As technology shifts how both employers and employees operate, organizations are emerging specifically to help people prepare for the future of work. While competition for talent is more intense than ever in some areas, many people have been left behind by shifting work dynamics: Gallup estimates that 4.9 percent of people are unemployed, and another 12.6 percent are underemployed.
Last month, Google.org pledged $50 million to help organizations address this growing skills gap and build the workforce of the future. "We want to make sure that as many people as possible can make the most of the new jobs, industries and opportunities that are emerging—some of which we couldn't have imagined just a few years ago," wroteJacquelline Fuller, president of Google.org.
Over the next two years, Google.org has committed to funding social enterprises dedicated to expanding economic opportunities, including improvements to job searching, skills building, job matching and more.
The first four grantees are Social Finance, National Domestic Workers Alliance (NDWA), Bayes Impact and Code for America. In addition to the funding, each organization will also benefit from Google employees' volunteer time for technical advice. We caught up with Social Finance and the National Domestic Workers Alliance to hear about their vision for how the funding will shape the future of work.

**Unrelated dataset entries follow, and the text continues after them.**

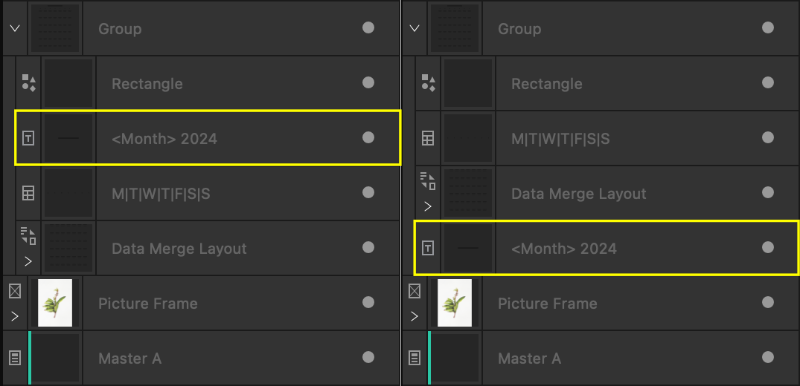Click the text frame icon of highlighted left layer
This screenshot has height=386, width=800.
pyautogui.click(x=29, y=138)
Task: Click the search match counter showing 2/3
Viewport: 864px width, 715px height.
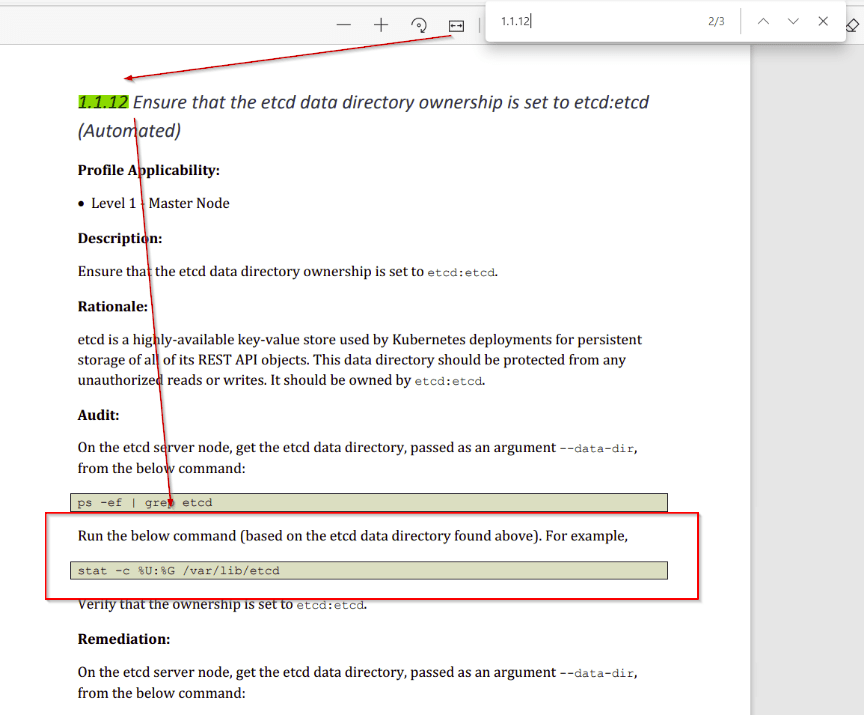Action: tap(717, 21)
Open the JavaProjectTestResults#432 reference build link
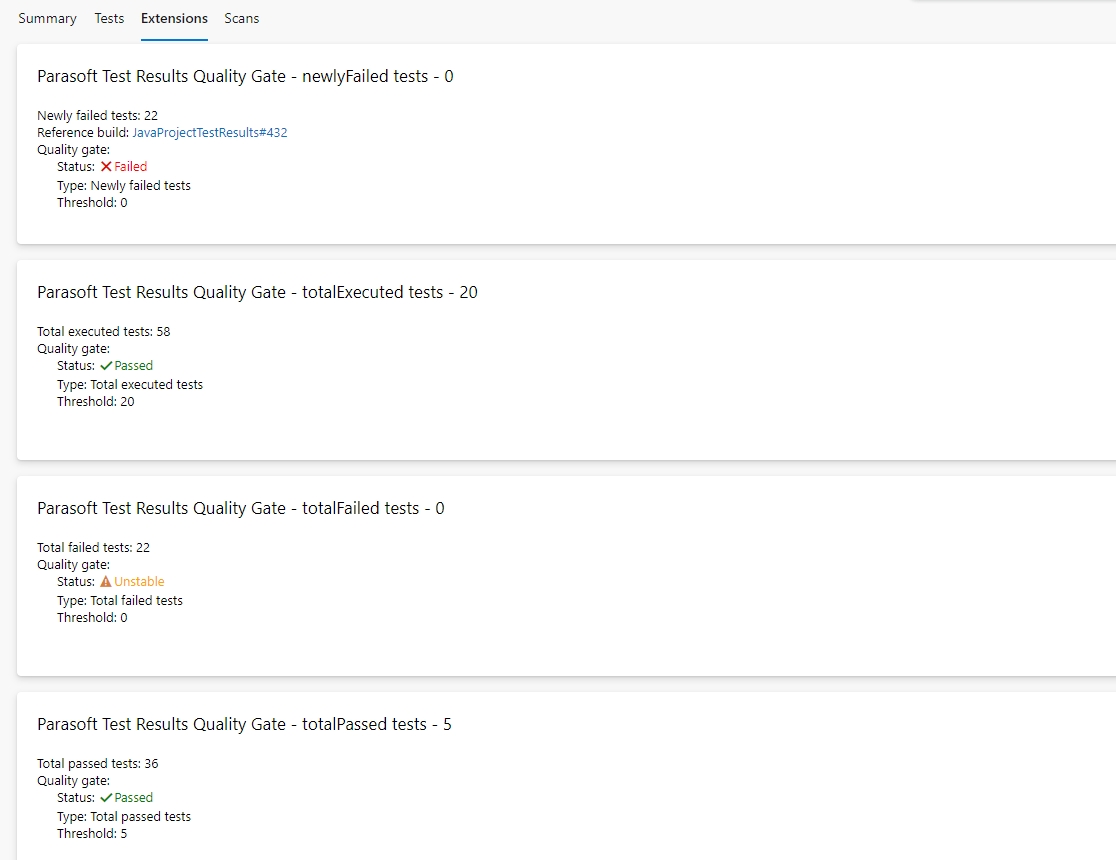1116x860 pixels. coord(210,133)
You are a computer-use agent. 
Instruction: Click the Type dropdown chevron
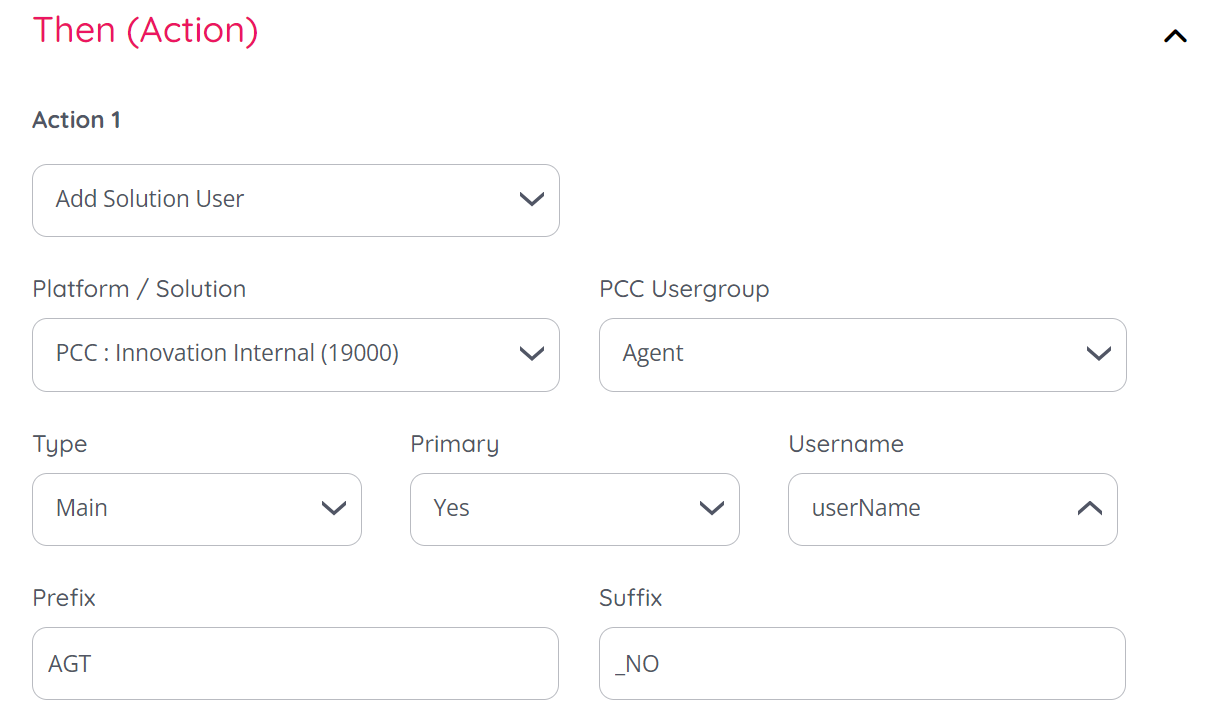tap(333, 508)
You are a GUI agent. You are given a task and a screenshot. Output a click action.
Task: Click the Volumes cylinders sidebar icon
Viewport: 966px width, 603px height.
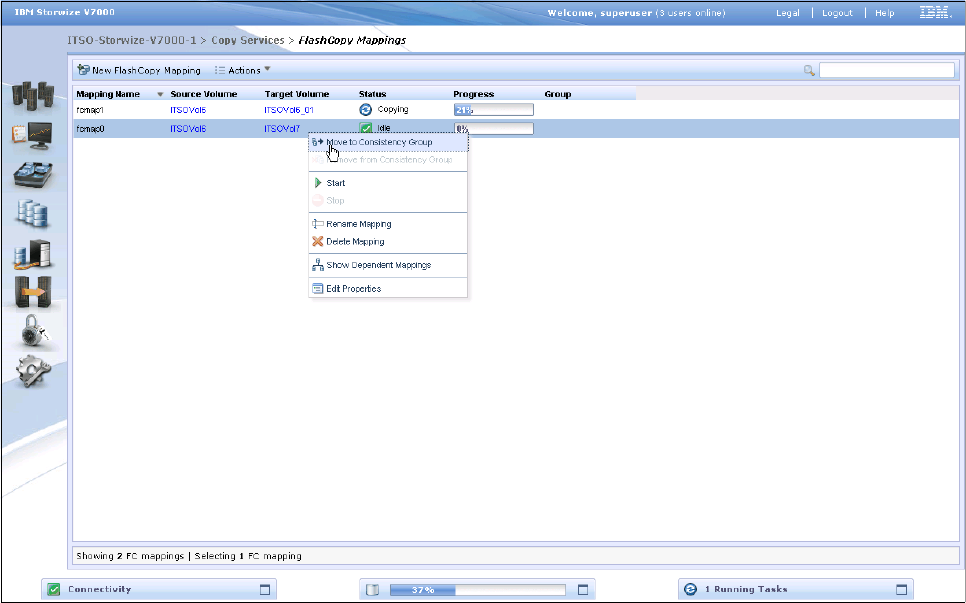[33, 213]
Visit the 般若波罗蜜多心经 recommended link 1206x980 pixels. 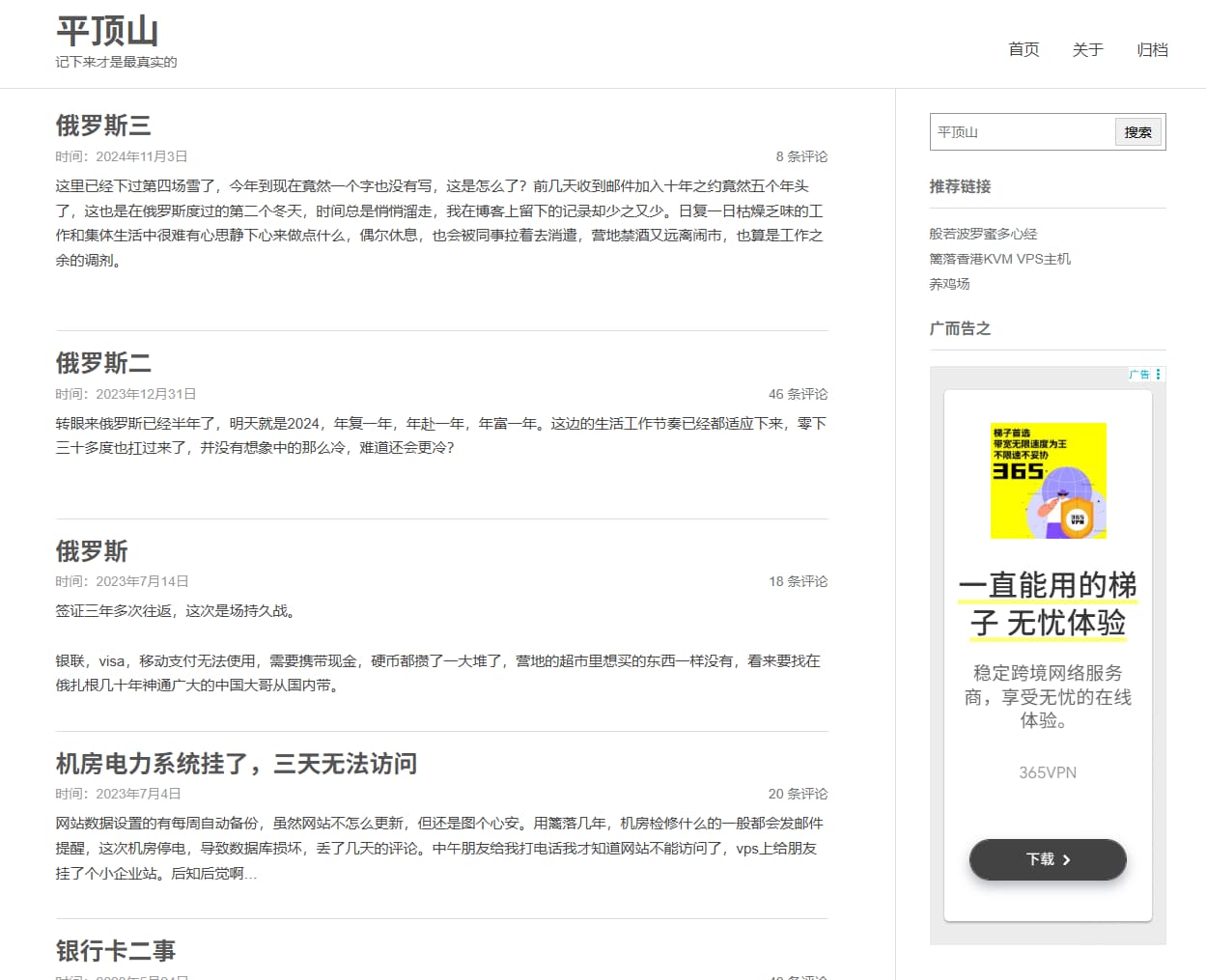[983, 234]
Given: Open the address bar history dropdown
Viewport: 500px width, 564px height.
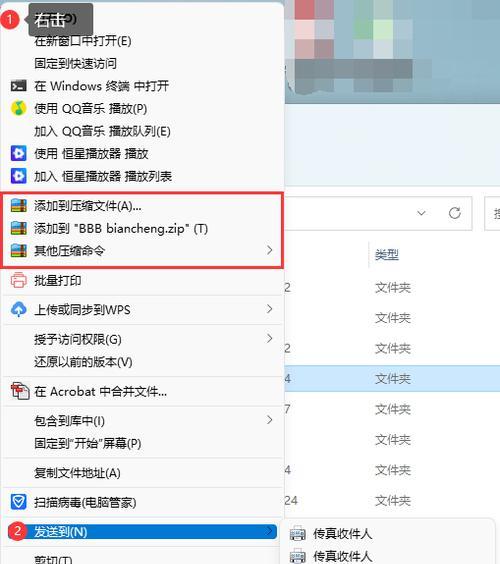Looking at the screenshot, I should point(421,213).
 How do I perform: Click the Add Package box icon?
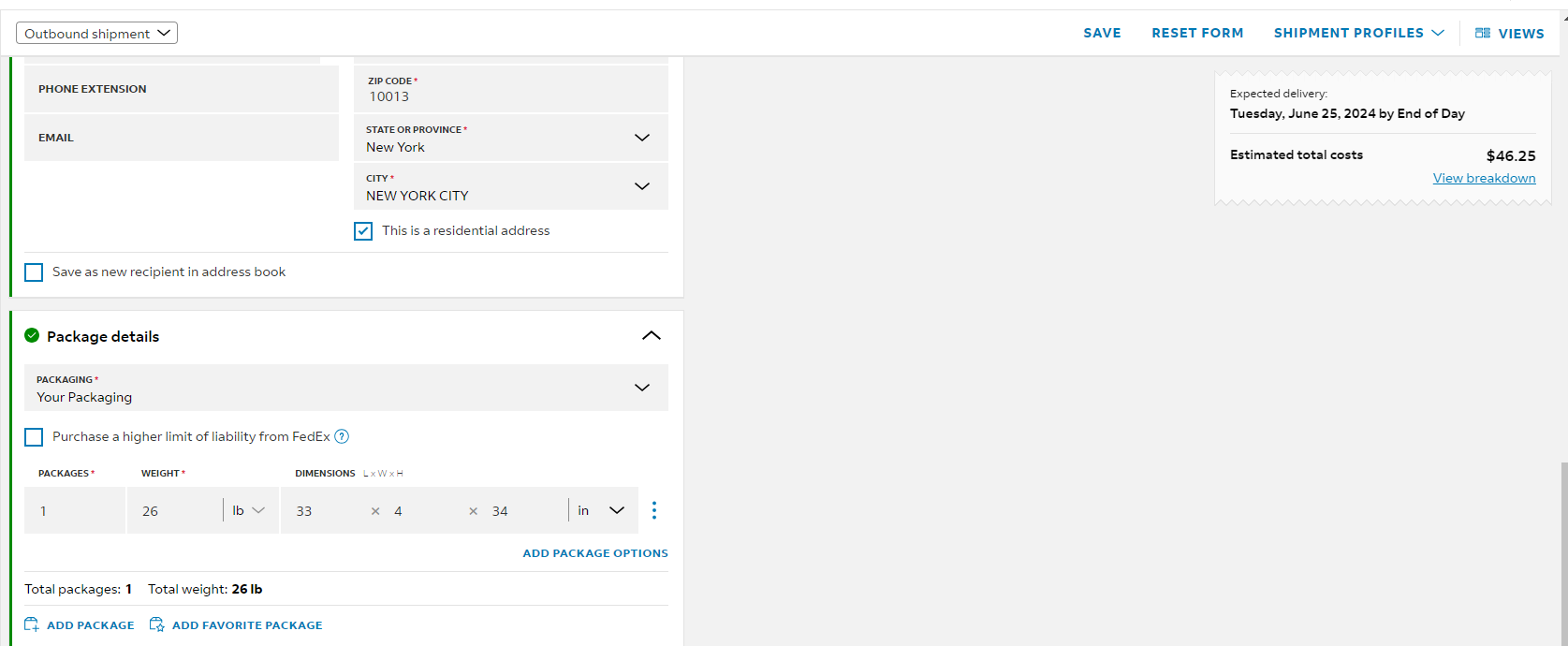click(32, 624)
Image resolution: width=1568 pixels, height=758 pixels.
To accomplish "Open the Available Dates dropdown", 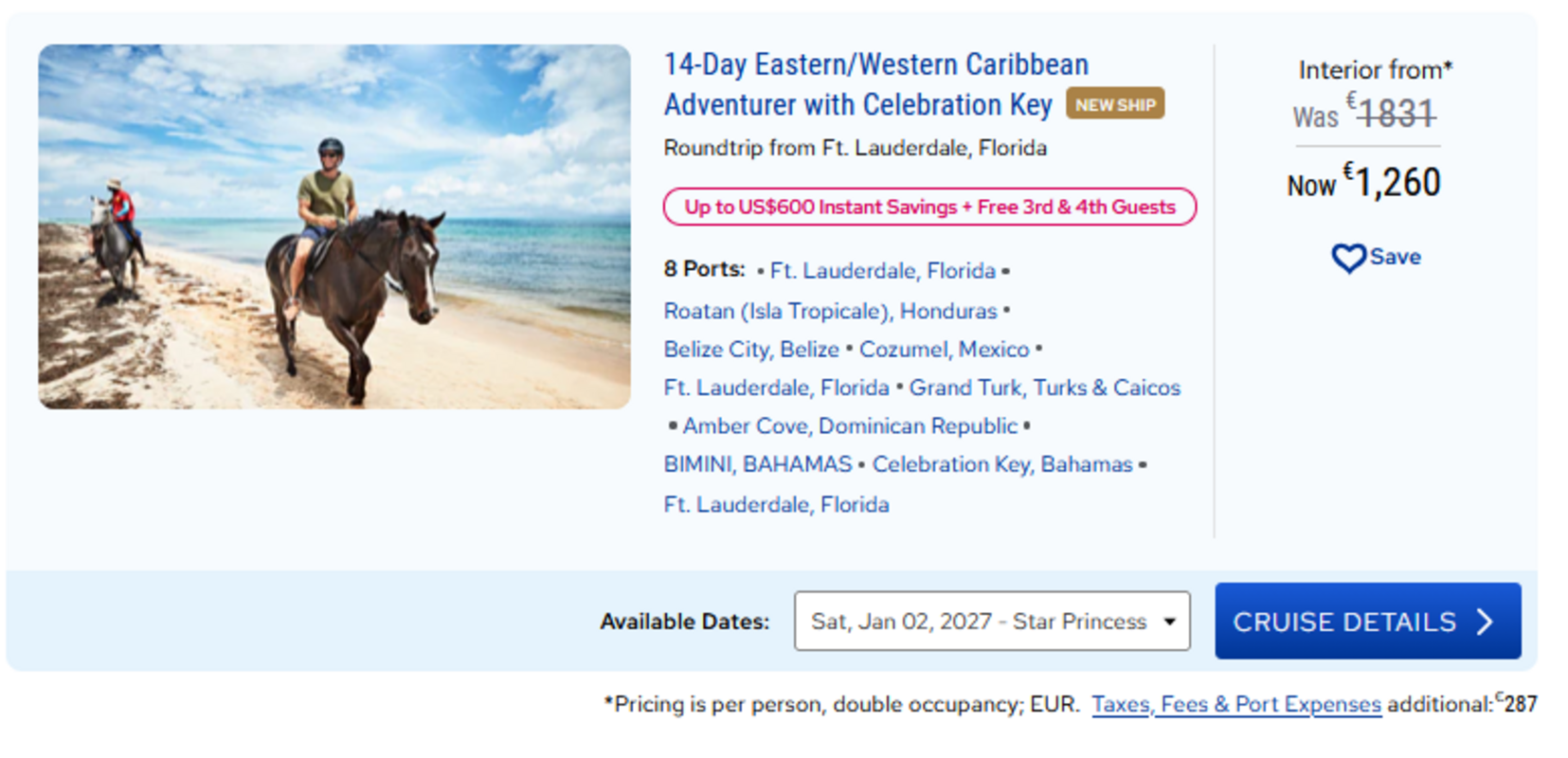I will pyautogui.click(x=992, y=622).
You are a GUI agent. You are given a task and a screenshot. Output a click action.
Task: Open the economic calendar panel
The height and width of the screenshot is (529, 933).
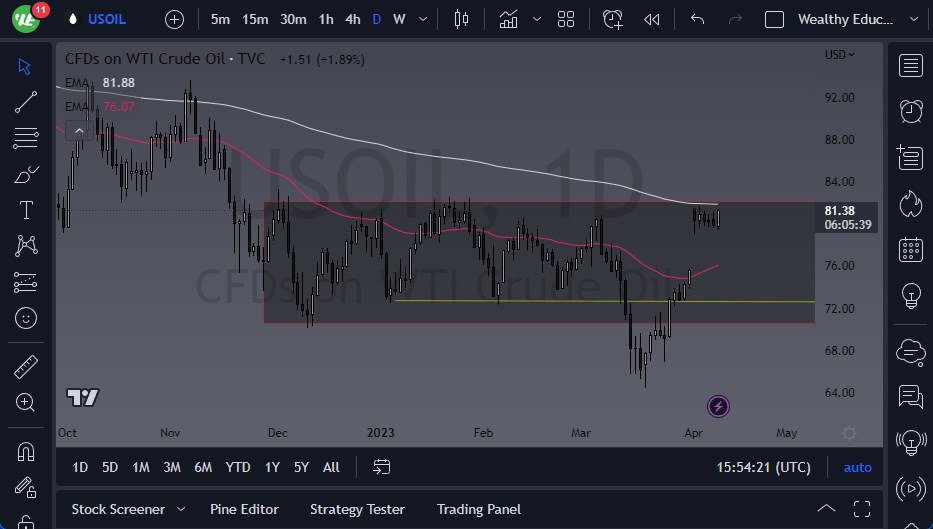coord(910,249)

Social Finance focuses on cultivating younger generations of workers who will carry the economy forward.
"We believe it's essential to direct resources toward building our future workforce, and that doing so will have far-reaching implications for members of our communities, as well as for the overall health of our economy," says Anna Fogel, director at Social Finance. "Beyond the individual benefits, a well-educated, skilled workforce is an essential part of the long-term health of our local, regional and national economies."
Fogel oversees the first round of projects employing Google.org funds, which focus on improving career outcomes for disadvantaged young people by equipping them with technical skills. The funding has helped Social Finance expand its Pay for Successinitiative, which drives social service resources towards programs serving those who need it most, such as at-risk youth.
"We will seek to expand promising programs that improve economic opportunity for at-risk youth," says Fogel. "It means that we will focus programs on producing and measuring outcomes such as improved earnings and job retention, and increased enrollment in post-secondary education."
Sub-grantees of Social Finance's "Catalyzing Career and Technical Education through Pay for Success" program, which is supported in part by a portion of the funding from Google.org. Credit: NAF.
Palak Shah, social innovations director of the National Domestic Workers Alliance, says that the nonprofit applied for Google.org's funding because of its work at the intersection of some of society's most pressing issues: family care, the future of work and income inequality.
"Domestic workers—the nannies who care for the colicky baby, caregivers who comfort the disoriented grandparent and cleaners who keep our homes tidy—continue to be among the most vulnerable and unprotected workers in our economy," she says. "They have long been part of the informal and invisible economy, working without contracts, security or labor law protections. But given the rapid way that work is changing, more and more people find themselves working in similar conditions, so, in a way, you could say that domestic workers are the original gig workers."
For NDWA, technology isn't a threat—it's an opportunity. "The domestic work sector has long been informal and disaggregated," says Shah. "And while tech platforms have changed the way caregivers and cleaners find and manage their work, they are also aggregating a workforce that has never been connected in this way before."
NDWA plans to use the funding to expand its digital tools to improve the lives of domestic workers: Connectivity not only provides workers with peace of mind when it comes to issues like health insurance, but also gives them a sense of community. The hope is that those tools—such as its Alia technology, which pools money among domestic workers, so that they can take paid sick days or purchase dental insurance—will be helpful to workers in other industries where benefits aren't easily accessible.
"As work rapidly changes, we have the opportunity once in a few generations to lay the foundation for a new type of economy," says Shah. "One that works for all of us, not just a few."